On Tue, Apr 28, 2026 at 06:45:15AM -0500, Corey Minyard wrote:
> On Tue, Apr 28, 2026 at 11:15:46AM +0100, Matt Fleming wrote:
> > On Sat, Apr 25, 2026 at 06:58:48PM -0500, Corey Minyard wrote:
> > > 
> > > Oh, yeah.
> > > 
> > > Moving it to handle_transaction_done() is not ideal, though.  If
> > > something was spewing receive messages, it would never get to events,
> > > which is why I did it like I did.
> > > 
> > > The following should fix this.  You could also have different limits for
> > > receive messages and events, but I think the following is more clear.
> > > 
> > > diff --git a/drivers/char/ipmi/ipmi_si_intf.c b/drivers/char/ipmi/ipmi_si_intf.c
> > > index 2a739123270c..e46f4150ceb5 100644
> > > --- a/drivers/char/ipmi/ipmi_si_intf.c
> > > +++ b/drivers/char/ipmi/ipmi_si_intf.c
> > > @@ -413,8 +413,10 @@ static void start_getting_msg_queue(struct smi_info *smi_info)
> > > 
> > >  	start_new_msg(smi_info, smi_info->curr_msg->data,
> > >  		      smi_info->curr_msg->data_size);
> > > -	smi_info->num_requests_in_a_row = 0;
> > > -	smi_info->si_state = SI_GETTING_MESSAGES;
> > > +	if (smi_info->si_state != SI_GETTING_MESSAGES) {
> > > +	    smi_info->num_requests_in_a_row = 0;
> > > +	    smi_info->si_state = SI_GETTING_MESSAGES;
> > > +	}
> > >  }
> > > 
> > >  static void start_getting_events(struct smi_info *smi_info)

# WHAT THIS EXERCISE ASKS
• A. Set down the passage of the IPMI thread from "On Tue, Apr 28, 2026 at 06:45:15AM" up to and including "like I did.".
• B. In the IPMI thread, why does Corey Minyard consider moving the change to handle_transaction_done() not ideal?

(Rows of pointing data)
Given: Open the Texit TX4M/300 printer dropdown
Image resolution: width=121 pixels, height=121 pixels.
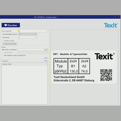Looking at the screenshot, I should [25, 31].
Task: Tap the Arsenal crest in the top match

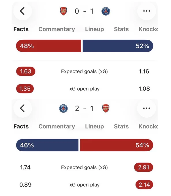Action: point(63,11)
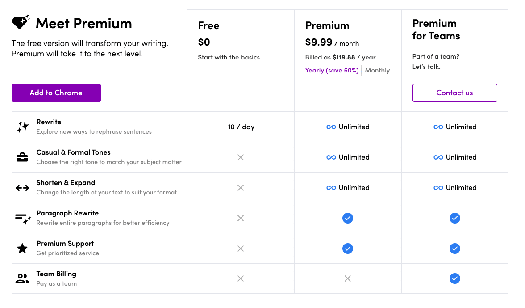Click the Add to Chrome button
Image resolution: width=525 pixels, height=308 pixels.
click(x=56, y=93)
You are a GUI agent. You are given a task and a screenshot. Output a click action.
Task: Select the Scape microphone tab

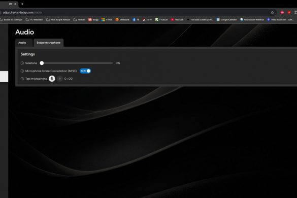click(49, 43)
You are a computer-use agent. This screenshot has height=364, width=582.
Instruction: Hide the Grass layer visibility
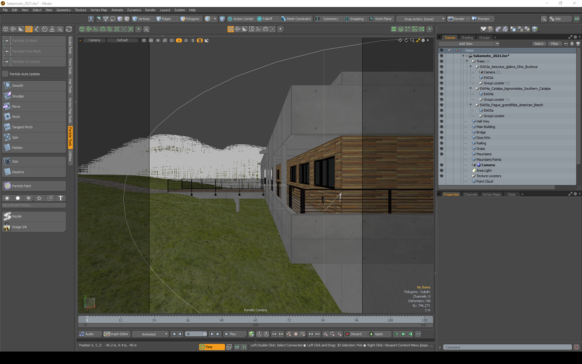click(x=441, y=149)
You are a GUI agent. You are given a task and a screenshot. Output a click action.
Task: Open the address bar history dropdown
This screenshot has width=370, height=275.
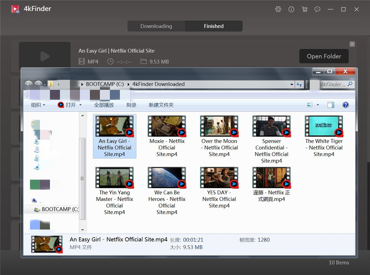point(292,84)

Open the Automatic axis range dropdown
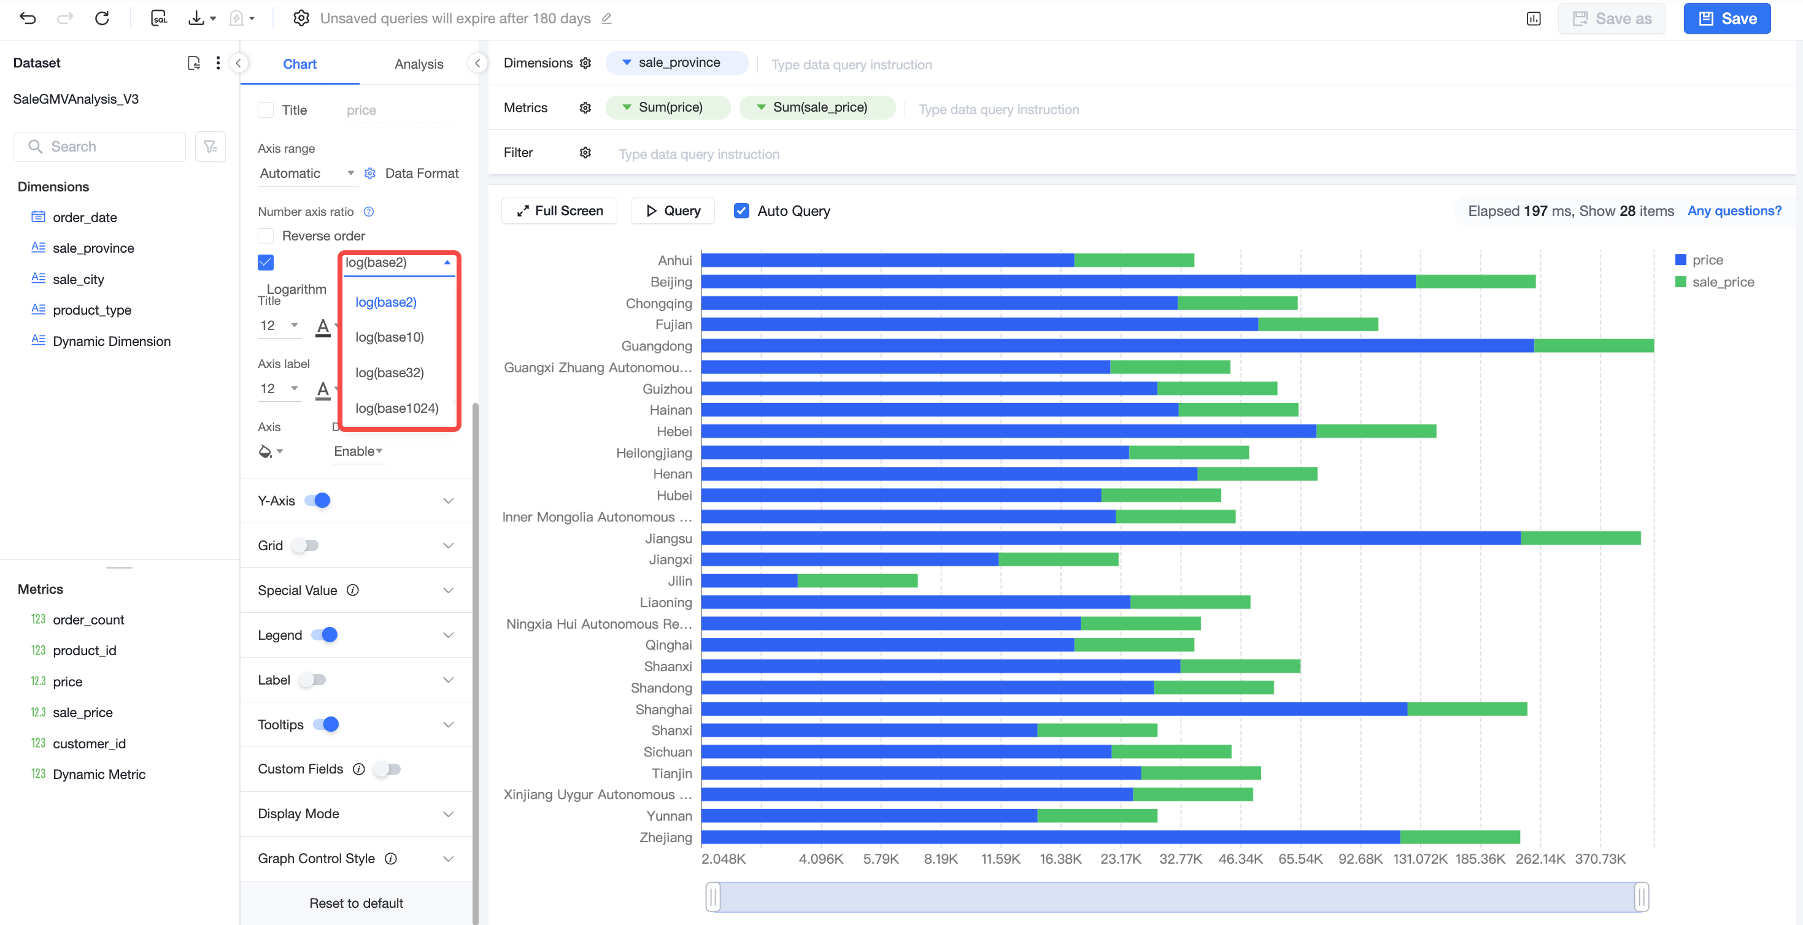pyautogui.click(x=307, y=173)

# ANSWER SET
• A.
On Tue, Apr 28, 2026 at 06:45:15AM -0500, Corey Minyard wrote:
> On Tue, Apr 28, 2026 at 11:15:46AM +0100, Matt Fleming wrote:
> > On Sat, Apr 25, 2026 at 06:58:48PM -0500, Corey Minyard wrote:
> > > 
> > > Oh, yeah.
> > > 
> > > Moving it to handle_transaction_done() is not ideal, though.  If
> > > something was spewing receive messages, it would never get to events,
> > > which is why I did it like I did.

• B. If something were spewing receive messages, it would never get to events.